A ‘Fata Morgana’ is a special form of mirage that makes objects appear to float in air. On Fang’s latest Projekt album, The Fata Morgana Dream, his sonic world suspends time with accents and undertones that seemingly emerge from the subconscious.
“For this album,” Fang reflects, “I created a series of atmospheric pieces that are connected by a nocturnal and free-floating spirit that allows different instruments, treatments and effects to interact in a malleable space. The overall mood comes from somewhere between sleep and wakefulness where the familiar might reappear in an unfamiliar way because of the dreamlike state.”
The album begins with “The Mouth of the Ocean,” a layered and subtly-textured piece with strings and echoing electronic tones marking the commencement of a colorful journey. A visit to the dense tropical landscape of “Matted Leaves” follows, leading the listener to a “Night Procession” of gamelan-flavored polyrhythms that are accompanied by looping violins. Two contemplative keyboard-based pieces follow — “Her Fading Image” and “Lullaby for a Twin Moon” — that are complemented by Fang’s electronic clouds suspended in the realm of thought. The next piece, “Remembrance Point,” is a highlight of the album with its echoing piano riding just above a bed of electronic strings. The album makes a gradual and gentle return with its final two pieces. “Dream of the Last Fisherman” features Fang’s Balinese and Burmese gongs and a Japanese Palm Harp, while “To the End and Back” features his violin, a sea of overlapping synthesizer drones and a small, resonating sound sculpture (built by visionary designer Harry Bertoia) that Fang strokes with his fingers.

==========

[DO THIS]: According to the album description, which piece is a highlight of the album?

[STORED DATA]:
==========

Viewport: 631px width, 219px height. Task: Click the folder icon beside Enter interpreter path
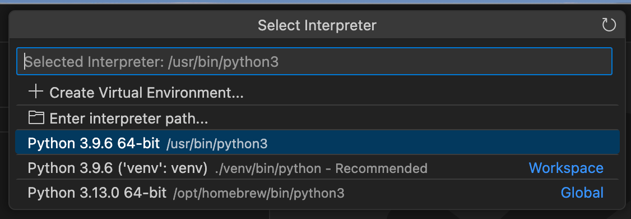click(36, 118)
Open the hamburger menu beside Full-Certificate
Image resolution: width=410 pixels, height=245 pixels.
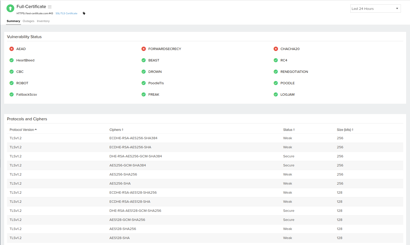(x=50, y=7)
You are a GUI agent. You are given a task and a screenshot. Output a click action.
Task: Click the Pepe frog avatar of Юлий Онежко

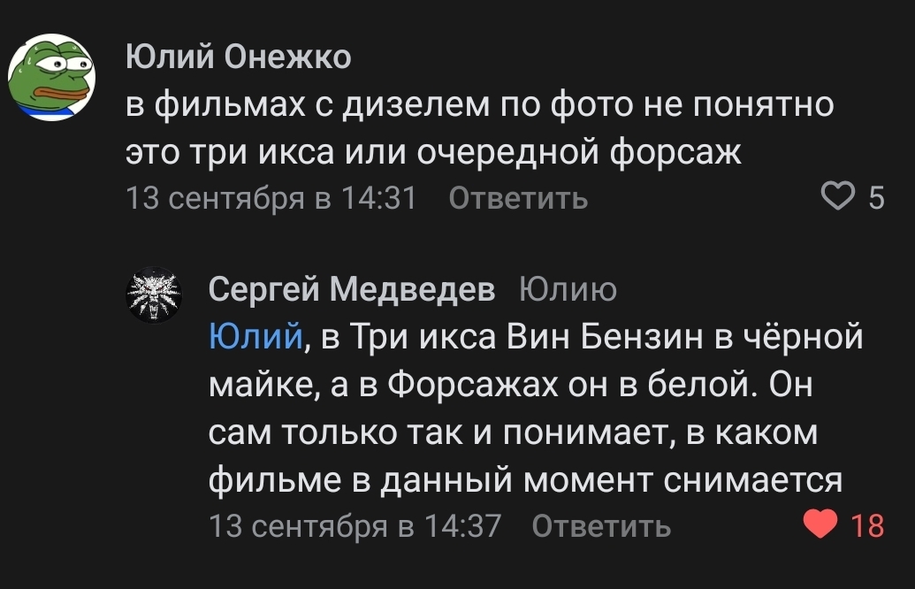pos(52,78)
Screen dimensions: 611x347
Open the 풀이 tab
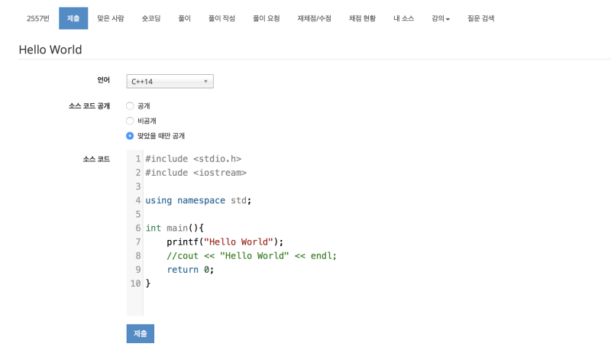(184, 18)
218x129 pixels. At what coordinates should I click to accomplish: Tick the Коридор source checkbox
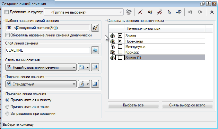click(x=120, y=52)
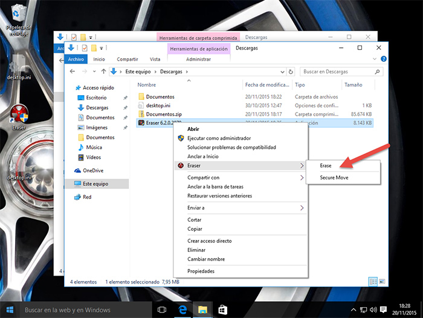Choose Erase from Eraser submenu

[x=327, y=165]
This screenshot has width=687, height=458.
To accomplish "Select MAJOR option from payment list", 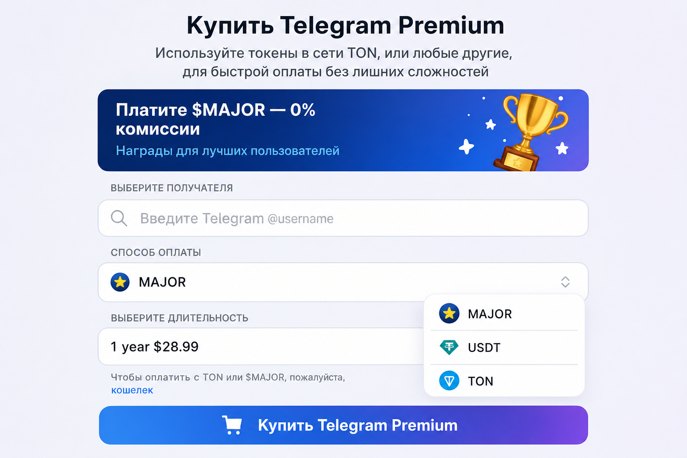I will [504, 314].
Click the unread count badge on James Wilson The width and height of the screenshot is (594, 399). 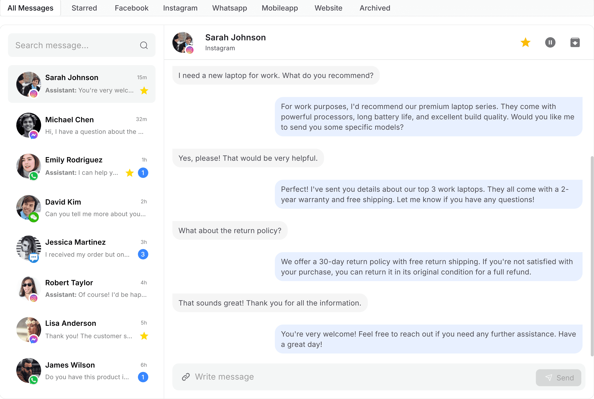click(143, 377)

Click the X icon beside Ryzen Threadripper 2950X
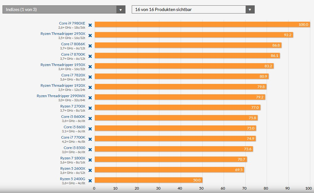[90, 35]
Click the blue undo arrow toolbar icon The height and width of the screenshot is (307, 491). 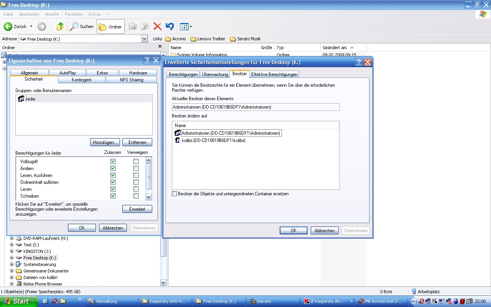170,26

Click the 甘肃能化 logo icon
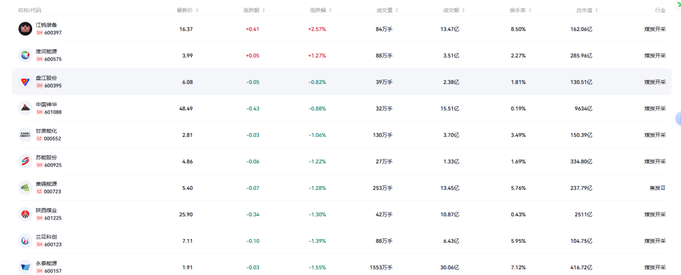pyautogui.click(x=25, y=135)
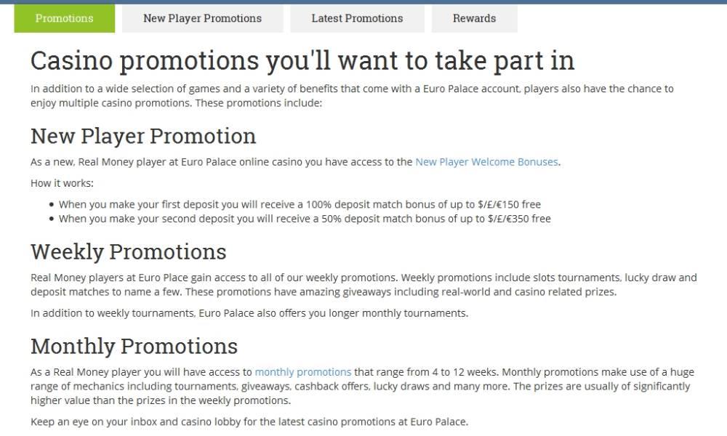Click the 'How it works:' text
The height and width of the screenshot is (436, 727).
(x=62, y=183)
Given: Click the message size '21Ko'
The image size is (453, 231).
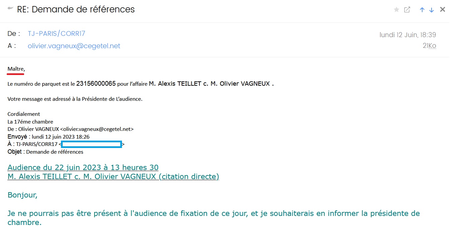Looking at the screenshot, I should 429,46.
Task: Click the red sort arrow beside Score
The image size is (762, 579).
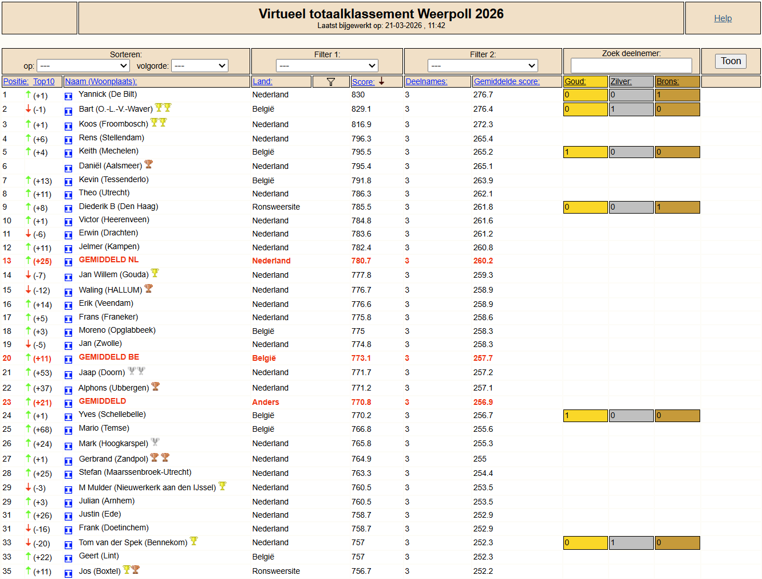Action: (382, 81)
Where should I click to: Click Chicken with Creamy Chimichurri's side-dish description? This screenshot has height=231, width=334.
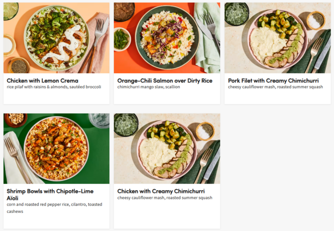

==========

[THE RESULT]: "Remembrance Point"